What Does Abolitionist Teaching Have to Do With Me?

The ideas and viewpoints expressed in the posts on the Ideas and Creations blog are solely the view of the author(s). Luther College's mission statement calls us to "embrace diversity and challenge one another to learn in community," and to be "enlivened and transformed by encounters with one another, by the exchange of ideas, and by the life of faith and learning." Alumni, faculty, staff, students and friends of the college are encouraged to express their views, model "good disagreement" and engage in respectful dialogue.

January 18th is Martin Luther King (MLK) Day, a federal holiday celebrating the birthday of Martin Luther King Jr. Only since 2000 have all 50 states honored the date. Schools often have speakers to remind students what MLK stood for. When we heard about the opportunity to have Dr. Bettina Love, the author of We Want to do More than Survive, give a virtual lecture at Luther on MLK Day, we were very excited. We have heard her speak on panels and TED talks, and have taught her texts. Dr. King would agree with her premise to pursue educational freedom through abolitionist teaching. But what is abolitionist teaching? And what does it have to do with three white identified instructors? How is abolitionist teaching applicable to a primarily white institution of higher education? What does it have to do with you? And me?

Abolitionist teaching is teaching for freedom. Before we go any farther, it’s important to know that it is freedom for all, not just freedom for Black folk; but that is where it starts. Abolitionist teaching shows that we need to reframe education for all, so that Black and Brown kids feel welcome, are able to learn and grow and discover, and can be seen in their full humanity.

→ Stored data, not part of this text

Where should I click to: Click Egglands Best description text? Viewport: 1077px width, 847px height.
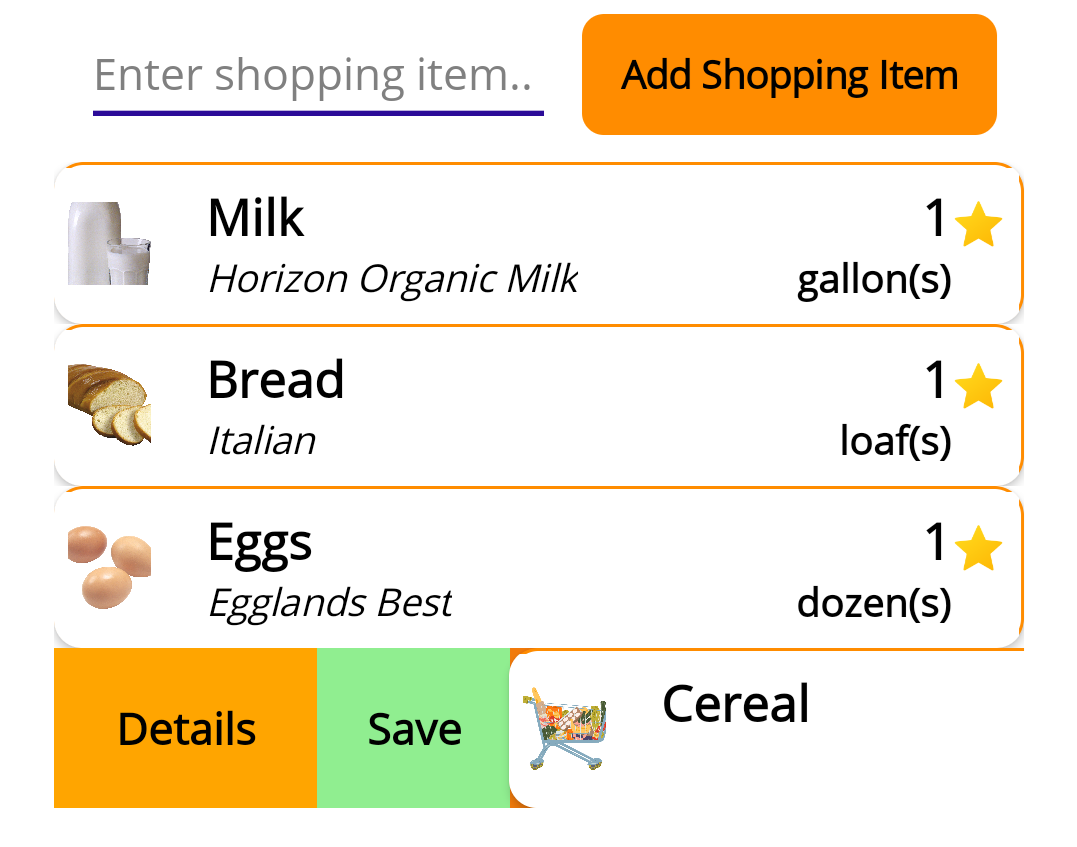coord(330,604)
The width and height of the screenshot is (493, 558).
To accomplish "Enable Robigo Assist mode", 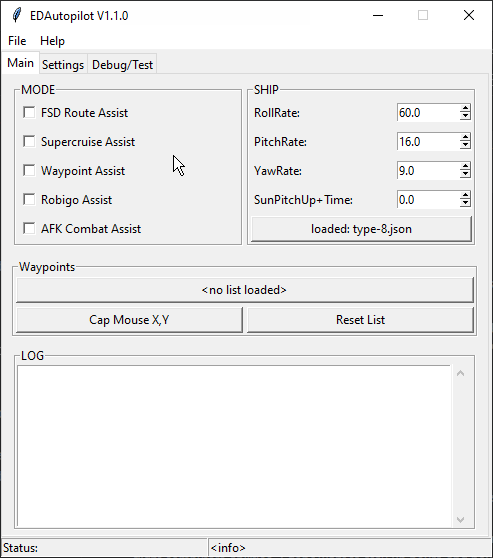I will [x=29, y=200].
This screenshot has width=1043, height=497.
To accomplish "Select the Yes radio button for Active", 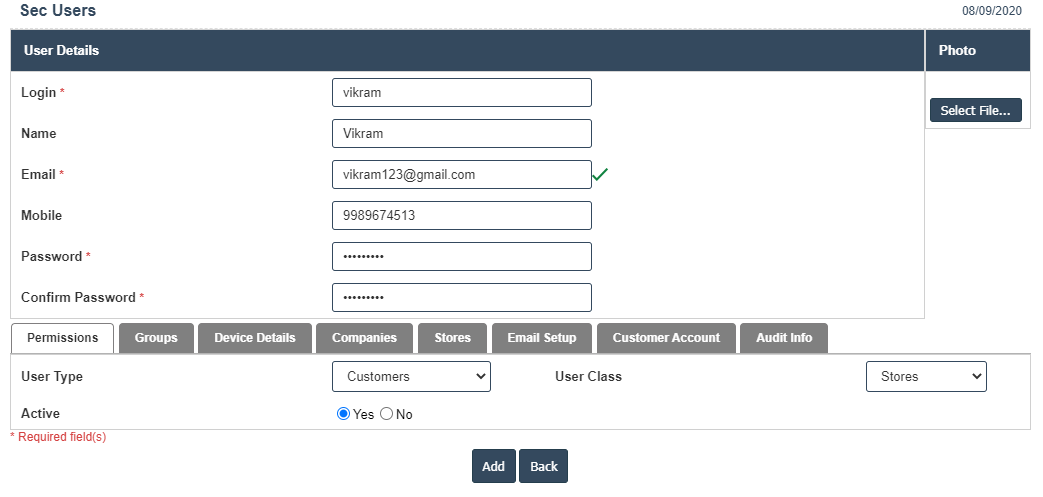I will [x=344, y=414].
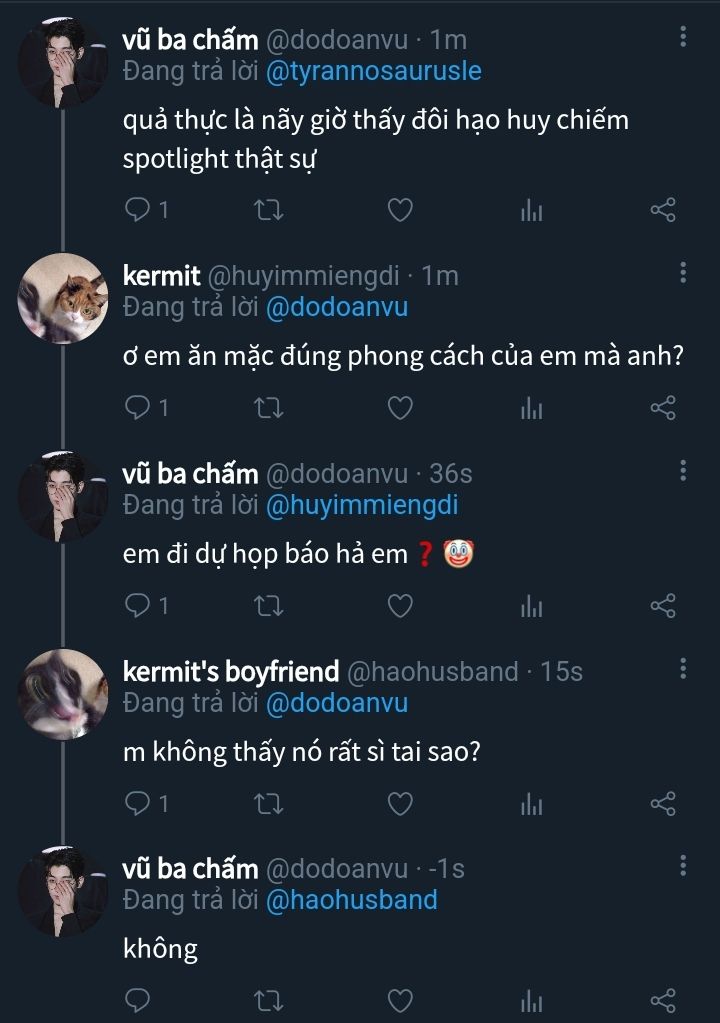The image size is (720, 1023).
Task: Like kermit's boyfriend's reply tweet
Action: tap(400, 804)
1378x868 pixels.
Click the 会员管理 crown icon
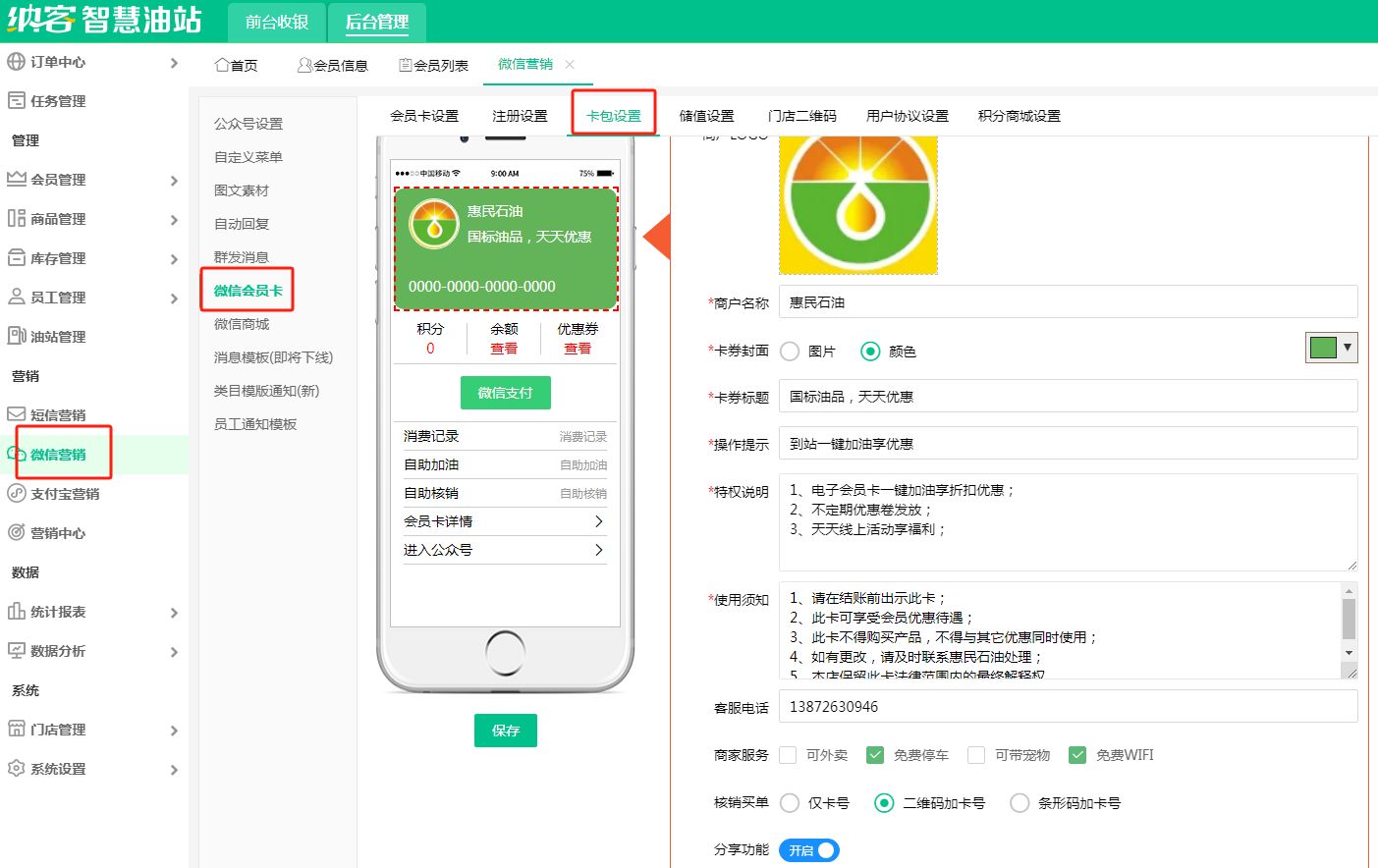[16, 180]
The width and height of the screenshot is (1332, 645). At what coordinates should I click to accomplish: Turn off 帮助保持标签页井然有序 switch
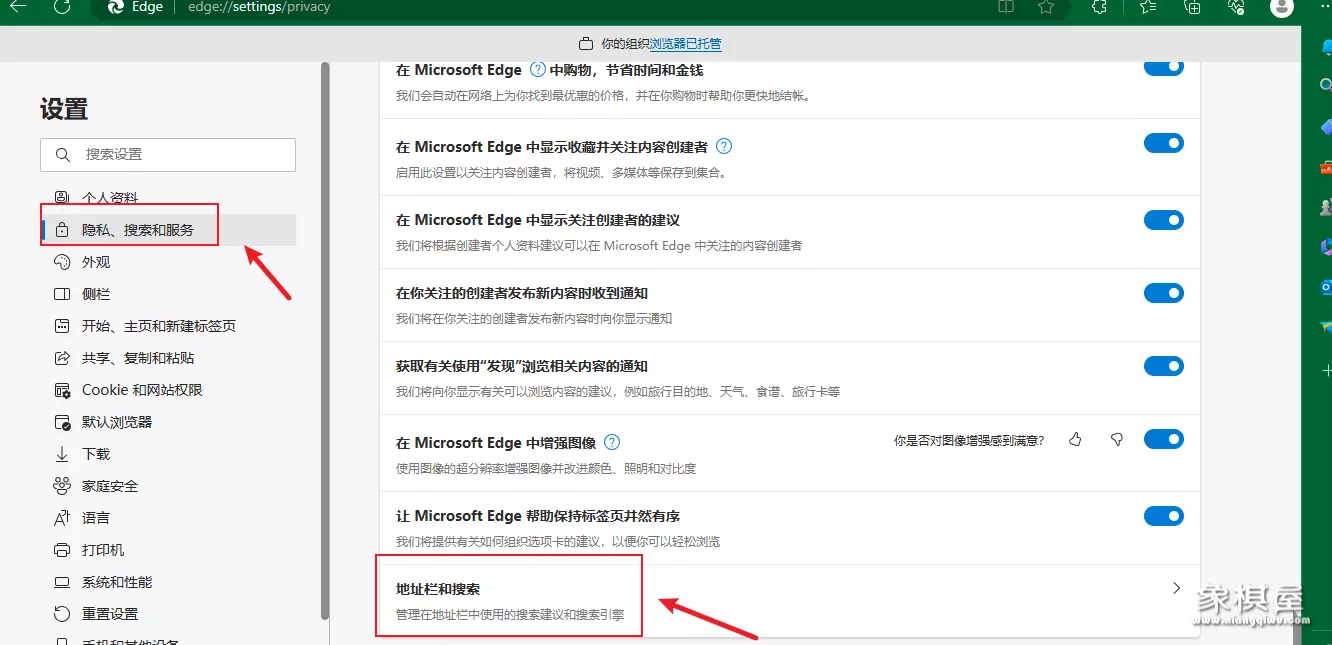(1163, 516)
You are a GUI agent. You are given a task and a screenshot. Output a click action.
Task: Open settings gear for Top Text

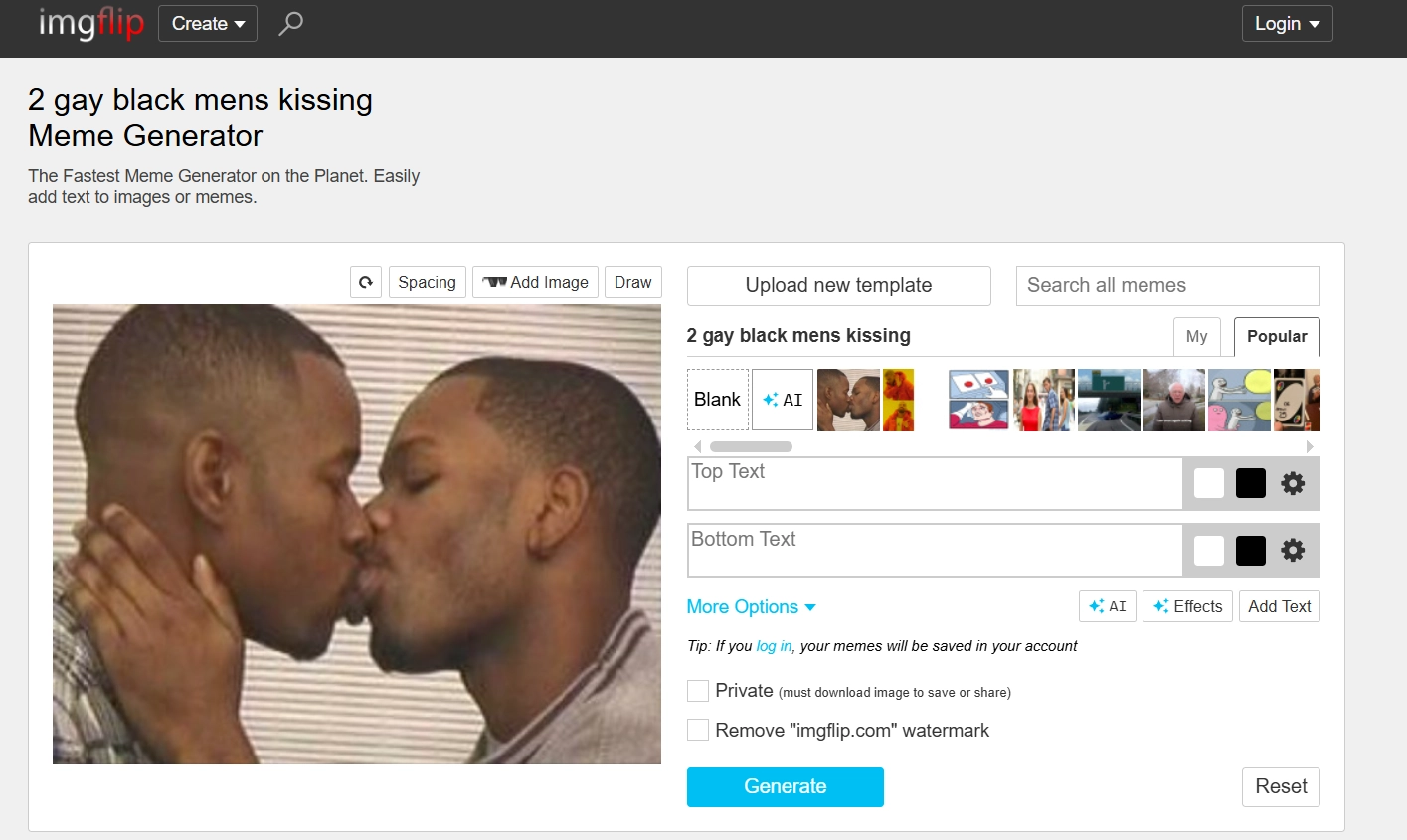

To us, this reframing of education means changing the way we teach. Beyond teaching, it means creating a new way of life. We have been in too many workshops and seminars and listened to speakers where the message is understood as “add an inclusive teaching statement on your syllabus,” or “add an author of color.” And some faculty believe that such workshops or messages are not for me, not my expertise or area. Abolitionist teaching is not about a tweak or adjustment to your teaching, nor is it just for peoples of color or for professors of color, and/or white liberals. Abolitionist teaching is about all of us, about the whole system of education, and all educators. It’s about all the students in our classrooms. It’s about the whole institution. It’s about you, and it's about me.

Dr. Love will challenge us all to be co-conspirators in struggle and activists for change, for that is the only way that meaningful change will actually happen. Transformation of the system is going to take all of us being willing to stop oppressing others, to stop participating in systemic racism, to stop participating in white supremacy in all its forms, and to take a stand that Black lives matter.

Abolitionist teaching, then, operates at a number of levels:

  1. It requires us to think about what we can do now within an educational system of which Luther College is a part that was and is created, reproduced, and sustained by racist policies and white supremacy ideology (a system, by the way, that we work in, get paid by, receive accolades from).
  2. As mentioned above, it insists that we (white people) confront our own racism and privilege; it insists that we decenter whiteness even, and perhaps most explicitly, in classrooms that are made up of all white students taught by those who identify as white.
  3. Though it may take years (as Love says), it obliges us to tear down the system as a whole--to abolish it--and to reconceive education/learning differently, replacing it with another model (perhaps one based on what Ruth Wilson Gilmore calls “pop up” universities).
  4. It compels us to create learning environments wherein students are not only heard, but also learn how to resist, protest, and struggle against injustice, against white supremacy; that is, it compels us to offer a real civics education, one that does not only teach “here are the three branches of government.”
  5. It engenders joy--joy in the struggle; joy in and with communities that struggle.

Practically, for the three of us, abolitionist teaching means seeing every student in the room, to know them as best we can. It causes us to value where every student in each classroom is coming from, to see the assets that each of them brings, to nurture and expand their knowledge. It means accepting that I do not know everything, that I will make mistakes, that one size does not fit all. It means being open and curious about everything and everyone. It means being willing to challenge my role as a white identified person and a white teacher in a radically unjust educational system. It means loving my students, all of my students, not just loving my job to teach them. And it means challenging that system that denies some of our students, and some of our colleagues, their full humanity and in doing so diminishes the humanity of all of us.


Professor Char Kunkel with her copy of the book, "We Want to do More Than Survive."